For Milk Bar, new openings presented more opportunities to expand offerings from sweet to savory items. When Tosi and her team spent time in Los Angeles, they fell in love with Langer’s Deli, an institution known for its pastrami sandwiches. Now Langer’s pastrami fills one of the “bombs” along with Russian dressing and sauerkraut in a bagel-dough bun. Sometimes a new city presents inspiration more than actual ingredients, like with the elote cornbread or Pineapple Fo’ Sho Whip soft serve (if you’ve ever been to Disneyland, it’s like Dole Whip only better).

“The pastrami bomb offers a twinge of New York in L.A. That kind of tinkering to figure out the right blend is part of our R&D brainstorm,” said Lee. “It’s important to find brand partners that share our spirit and the value we place on quality. And it’s a fun process, to reach out to friends, explore a new neighborhood, a win-win all around.”

Rosati says they do the same with each new city, both in the U.S. and globally: Get to know the neighborhoods, meet other purveyors and chefs, find what makes the city tick. But there have been a few lessons along the way. In 2010, when the first Shake Shack to open outside of New York City debuted in Miami, the culinary team found some things should be left to the locals, i.e. Cubano sandwiches.

“People still want us to be Shake Shake: fries, burgers, hot dogs. So when it comes to localizing our core items, we want to find gems that make our menus that much more special,” said Rosati. “We know what works in our wheelhouse and where we can push the limits.”

Going Beyond Cookie-Cutter Aesthetic

“Having a genuine love of a city is what informs how we think about design for a new store,” said Milk Bar’s Lee. “We want to take those elements and bring them to life. No point in taking an exact replica of New York and plopping it down in L.A. or Boston.”

The Los Angeles flagship has more windows than at any other Milk Bar location — better to enjoy the city’s natural light and glow.
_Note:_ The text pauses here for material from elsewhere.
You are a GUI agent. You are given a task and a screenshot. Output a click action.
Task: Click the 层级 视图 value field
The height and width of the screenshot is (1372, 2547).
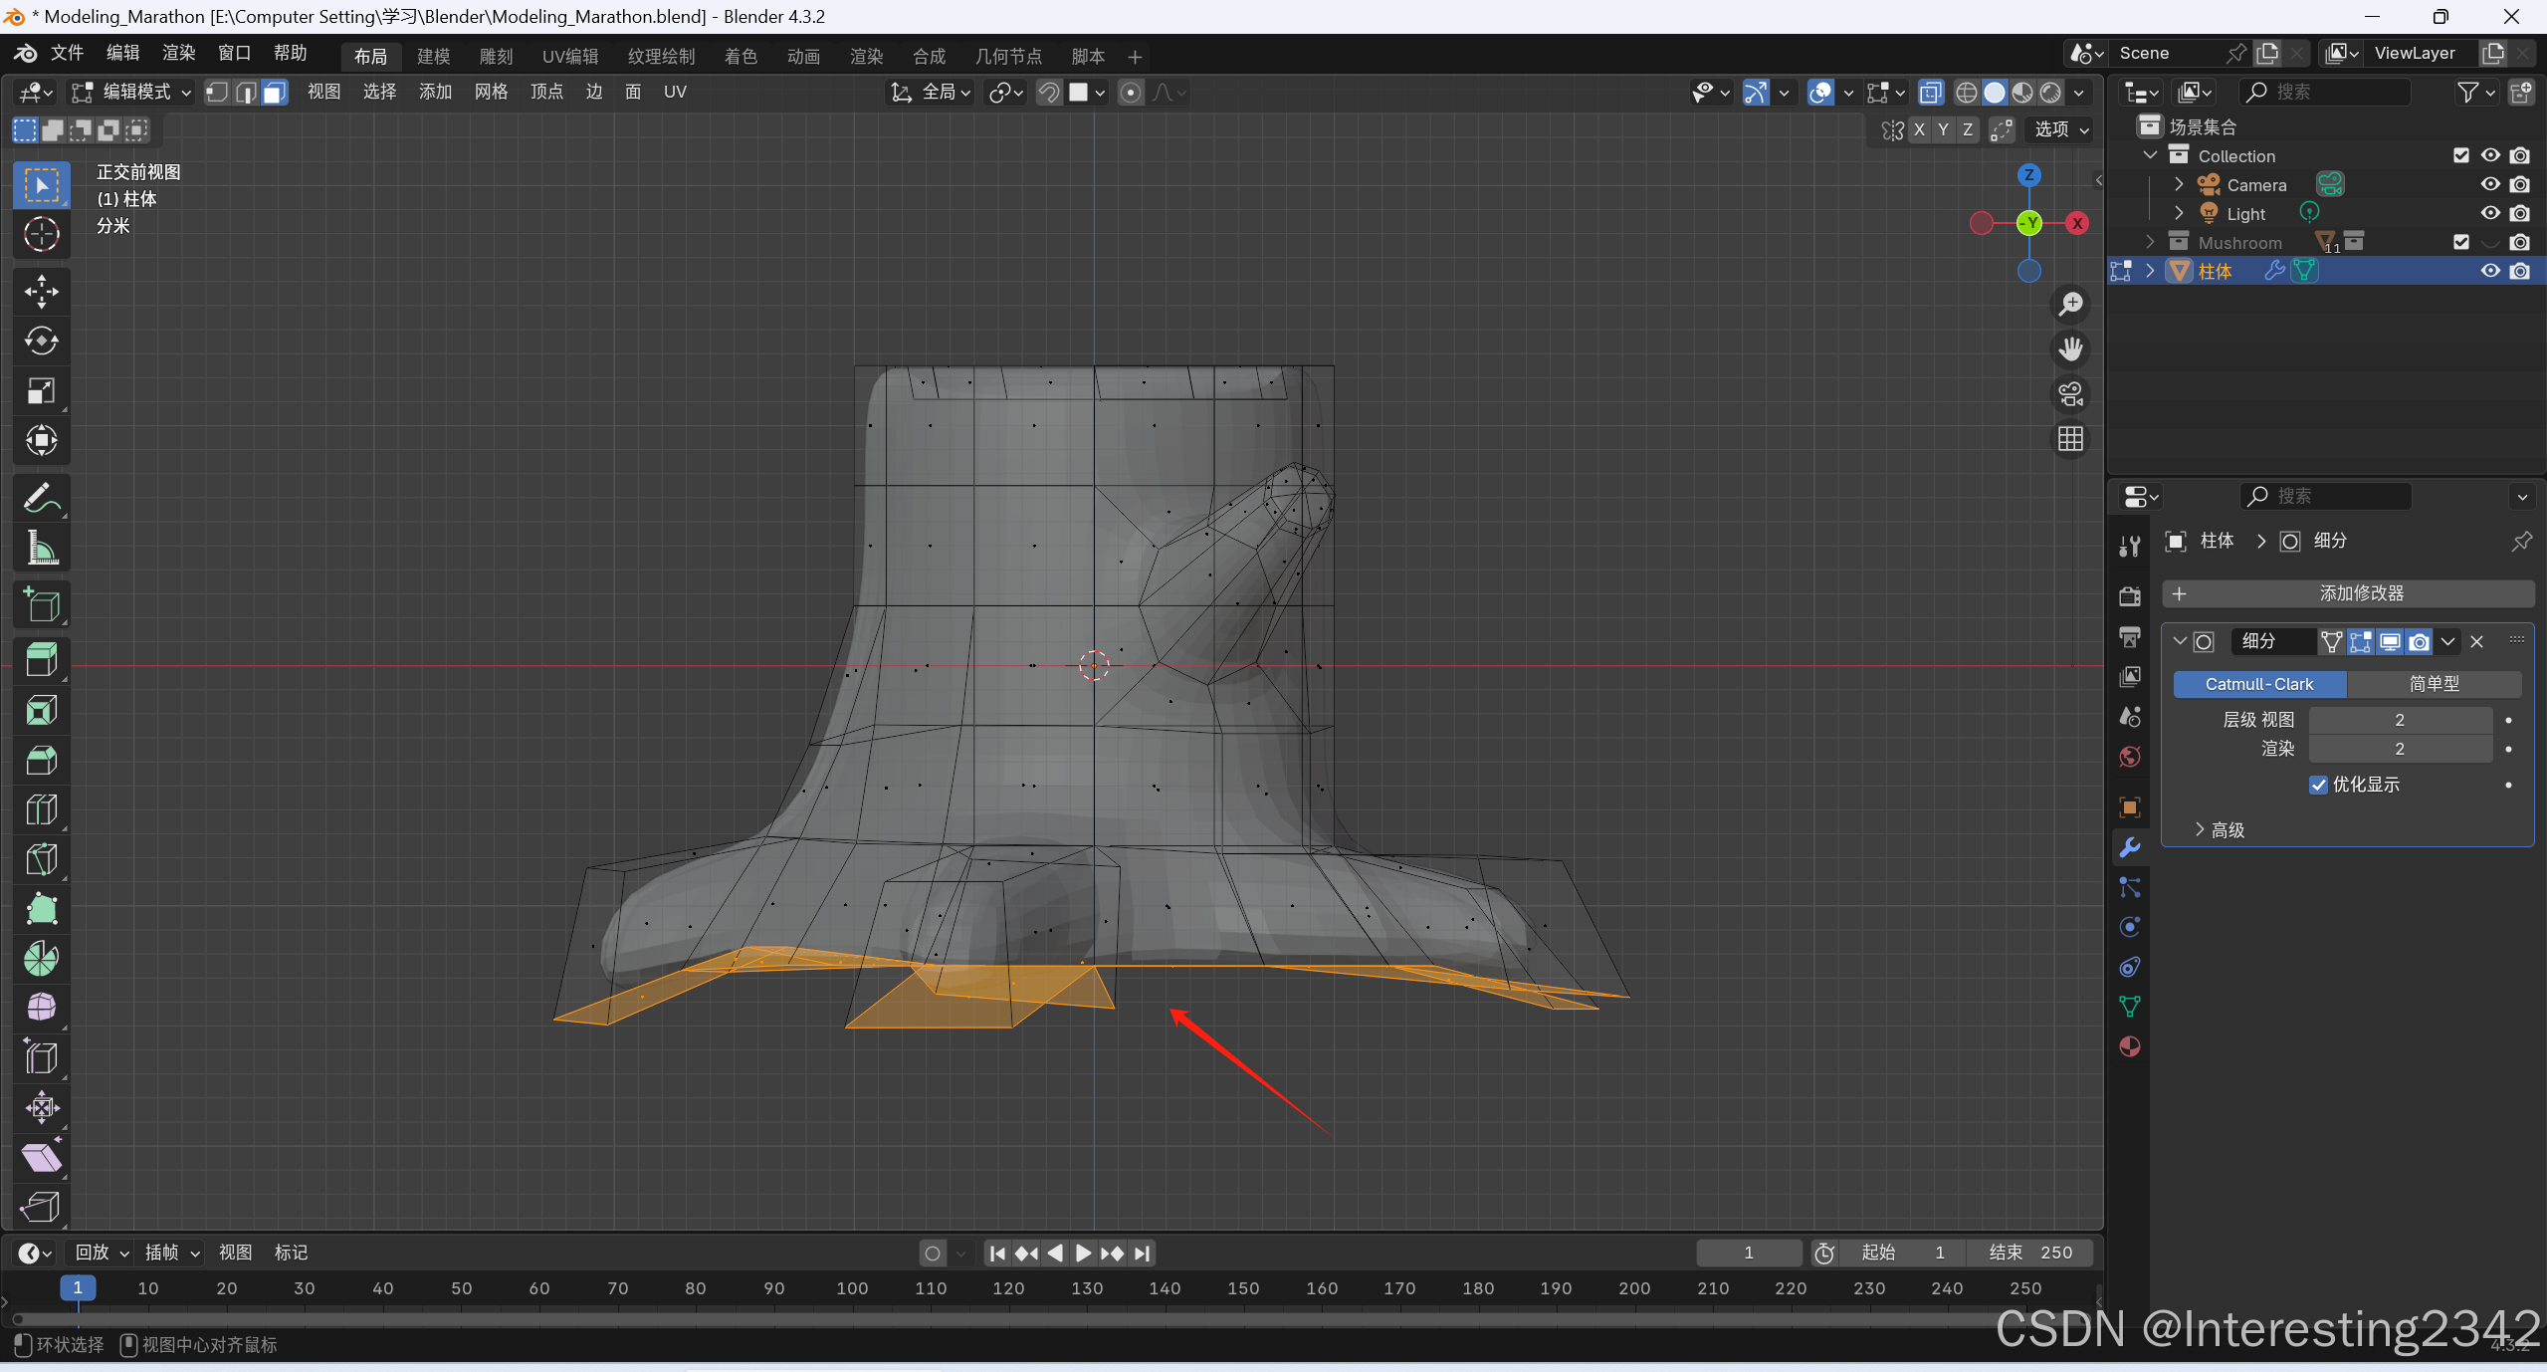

From the living garden wall to the benches and Instagrammable pink birthday cake wall outside, the whole place is more relaxed and welcoming, but still playful.

Seattle’s Shake Shack took over a historic standalone building in the Denny Triangle neighborhood, smack-dab in Amazon land. While the core design elements are Shake Shack — modern-chic aesthetic, refurbished bowling alley wood tables, booths booths made with lumber certified by the Forest Stewardship Council — VP of development Andrew McCaughan said in order to reflect Seattle, they added a mural, an abstract depiction of mountains and the topography of the city, painted by local artist Jesse Brown. For the forthcoming Harlem location, they commissioned Creative Art Works youth program to create a mural for outside of the building.

“We never wanted that original Shack to feel like it interrupted the park,” said McCaughan. “It needed to feel organic. Even the shape of the shack, with the ivy on the roof, was meant to reflect the park around it. We try to carry out that philosophy in every new market. I want someone who grows up there to think that’s the only one, and then over time they might find out it’s a part of something bigger.”

For Lee, it’s about creating something special, and offering exclusives is the cornerstone of that strategy. “Retail is such a rapidly changing landscape, and a lot of consumers want things delivered for convenience,” she adds. “So when they put energy into actually going out somewhere, we want to give them something worth the experience, especially at these flagships.”